A Boyle Transportation and a UPS truck at Pfizer's Kalamazoo, Mich., plant. (Absolute Video of Kalamazoo)

The coronavirus pandemic has also drawn renewed attention to challenges that have long faced cold chain shipments.

“The pandemic has drawn incredible scrutiny on the cold chain because of the exact temperature requirements of these vaccines,” Varcode CEO Joe Battoe told TT.

Varcode develops a bar code that changes using chemicals to convey information such as whether a package was outside its designated temperature. PL Developments formed a strategic partnership with the company Jan. 13 to enhance the scale and availability of its monitoring technology.

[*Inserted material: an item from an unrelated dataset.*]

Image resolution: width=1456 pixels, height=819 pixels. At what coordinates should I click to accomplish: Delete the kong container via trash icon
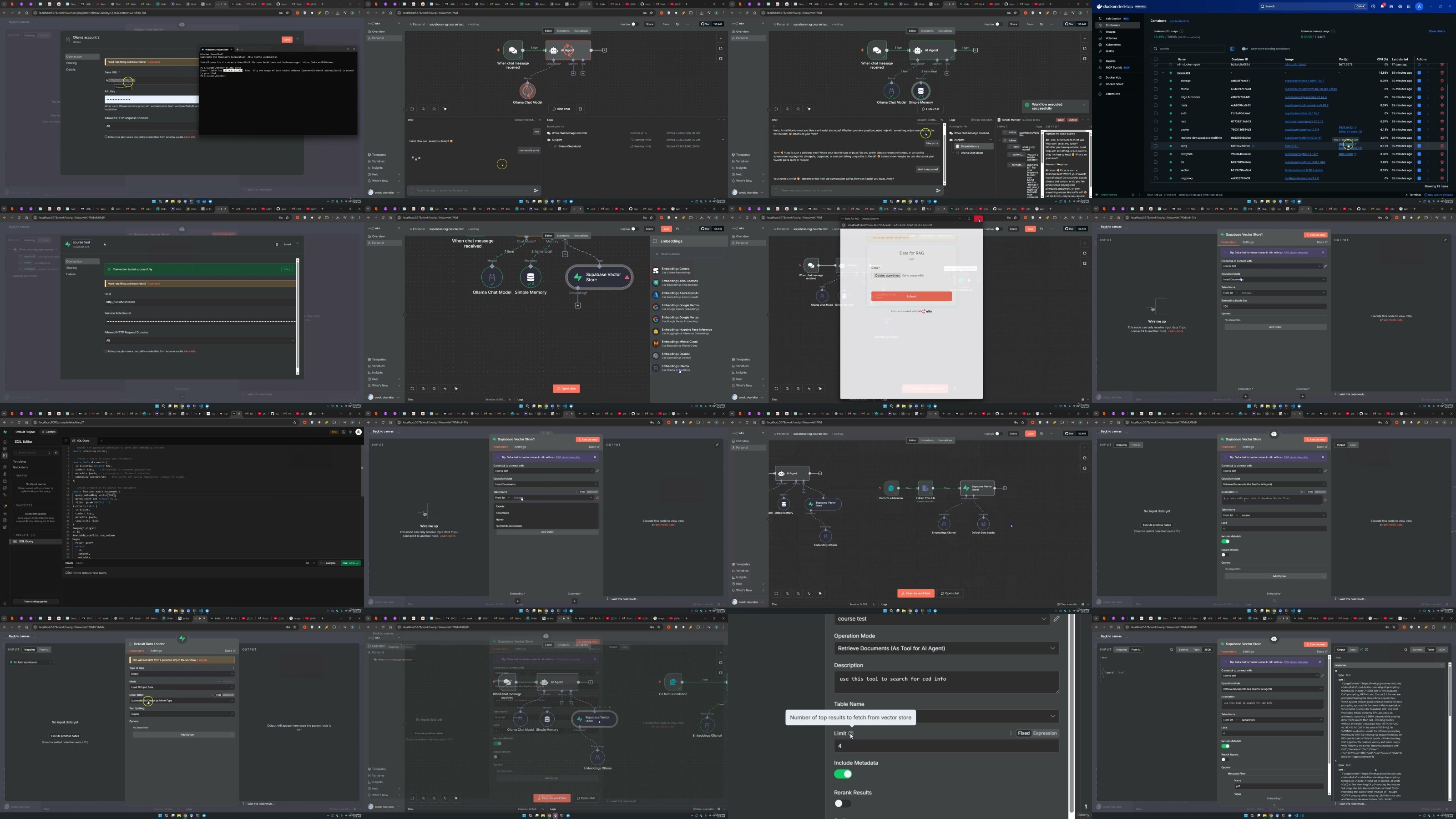coord(1442,146)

Boxes containing the Moderna COVID-19 vaccine are loaded into a truck for shipping at the McKesson distribution center in Olive Branch, Miss. (Paul Sancya, AP)

“COVID itself, not just the vaccine, has brought all these issues into focus and brought new challenges,” Battoe said. “There are wildly different temperature requirements at a scale that’s just absolutely unprecedented. That is driving innovation.”

The IQVIA Institute for Human Data Science estimates that the biopharma industry loses approximately $35 billion annually as a result of temperature-controlled logistics failures. The International Air Transport Association estimates that 25% of vaccines are degraded by the time they arrive at their destination.

Gartner analyst Andrew Stevens said that even prior to the pandemic he saw a shift in cold chain innovations aimed at real-time visibility and temperature monitoring.

“The cold chain is very much multilayered,” Stevens said, “in that there are approaches that you can take both in terms of protecting the inherent temperature of the product across all of its logistics and transportation phases.”